September 30, 2022

During Y Combinator’s most recent startup, Picflow Featured by TechCrunch. The company’s simple offering – Bill.com for Southeast Asia – fits neatly into the broader narrative of an increasingly digitized world and hot market in general that we’ve seen for fintech companies.

At the time, we noted that “there is huge revenue to be found in helping companies spend and receive money,” adding that Peakflo was likely “ready to collect,” having already hit $13,000 in monthly recurring revenue (MRR).

So when Peakflo reached out to some fundraising news, we took the call. I spoke with the co-founder and CEO Saurabh Chauhan About fundraising, historical growth, Peakflo’s plans for its new capital and revenue goals.

World vs Excel

If I asked you what software product is indispensable to the global economy, what would your answer be? My hunch is that it’s Excel, Microsoft’s spreadsheet application that’s been around longer than the modern internet — and let’s be clear, it’s shipped longer than your writer has been alive.

why? Since many companies implement business processes within Excel (or Sheets, these days) it is an effectively versatile tool for business. But as anyone who has already tried to use a multi-purpose tool, for example, assembling anything with more than one screw, can attest, it is often better to build something specific to the use case if you want to move more quickly.

Enter Peakflo in the Southeast Asian market, using spreadsheet tools that many companies use to record their outgoing payments and invoices. The CFO group used to be the license for Microsoft Office, I suppose.
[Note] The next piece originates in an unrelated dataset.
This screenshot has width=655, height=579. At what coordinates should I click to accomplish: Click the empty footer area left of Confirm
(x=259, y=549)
Things have changed.

Chauhan estimated that 99% of his company’s customers come from Excel-like environments, which means that as Peakflo grows, it essentially acts as a gauge of the pace of digital transformation in its target market.
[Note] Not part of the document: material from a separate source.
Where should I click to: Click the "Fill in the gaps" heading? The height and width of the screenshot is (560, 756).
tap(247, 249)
Like Bill.com, Peakflo allows businesses to pay bills and send bills. In terms of product, Peakflo is a suite of services, per Chauhan, including accounts receivable (money in), accounts payable (money out), payment tier and integration tier, linking the service to accounting software and some ERP. All it takes is construction and maintenance work, which means Peakflo is – you guessed it – using its new capital to hire.

How much money did the startup raise? Chauhan said she raised “nearly” $1 million when she founded in 2021, and another $500,000 from Y Combinator during that period of her life. The rest of the $4.1 million that Peakflow has raised so far came later, in a round that closed a few weeks ago. Choosing from a list of investors, apart from its accelerator support, Peakflo has attracted capital from Rebel Fund, Soma Capital, Amino Capital and others, including a handful of individually active investors, also known as angel investors.

Why are so many different investors putting capital into a startup that is building in a sector that has seen its valuation profile dwindle in recent months? growth, I think. According to Chauhan, since the Y Combinator era, Peakflo has added 10 to 15 customers per month, now numbering over 50. With a recently expanded sales job, the company wants to hit 100 next month and reach $1 million per year in recurring revenue (ARR) In early 2023.

With new capital, a hiring plan, and a large market to attack, we’ve set a countdown to the ARR threshold.

gross margins

Before we go, more on pricing and margins. You may have noticed above that we mentioned a payment tier. If you’ve been keeping an eye on the SaaS market over the past few years, your ears should have picked up a bit at that point. Is Peakflo set to grow not only on the income of its software but also because of the volume of transactions? The model was popular after all.

The answer, as best I can tell, is kinda. According to the startup’s CEO, the company can generate gross margins of about 85% on its software products, but something closer to 40% in the payments space. Because Peakflo measures the cost of its software based on the size of payments, it’s twice as low as customer activity, but its gross margin difference explains why software is such a valuable business class.

More when Peakflo hits seven digits ARR.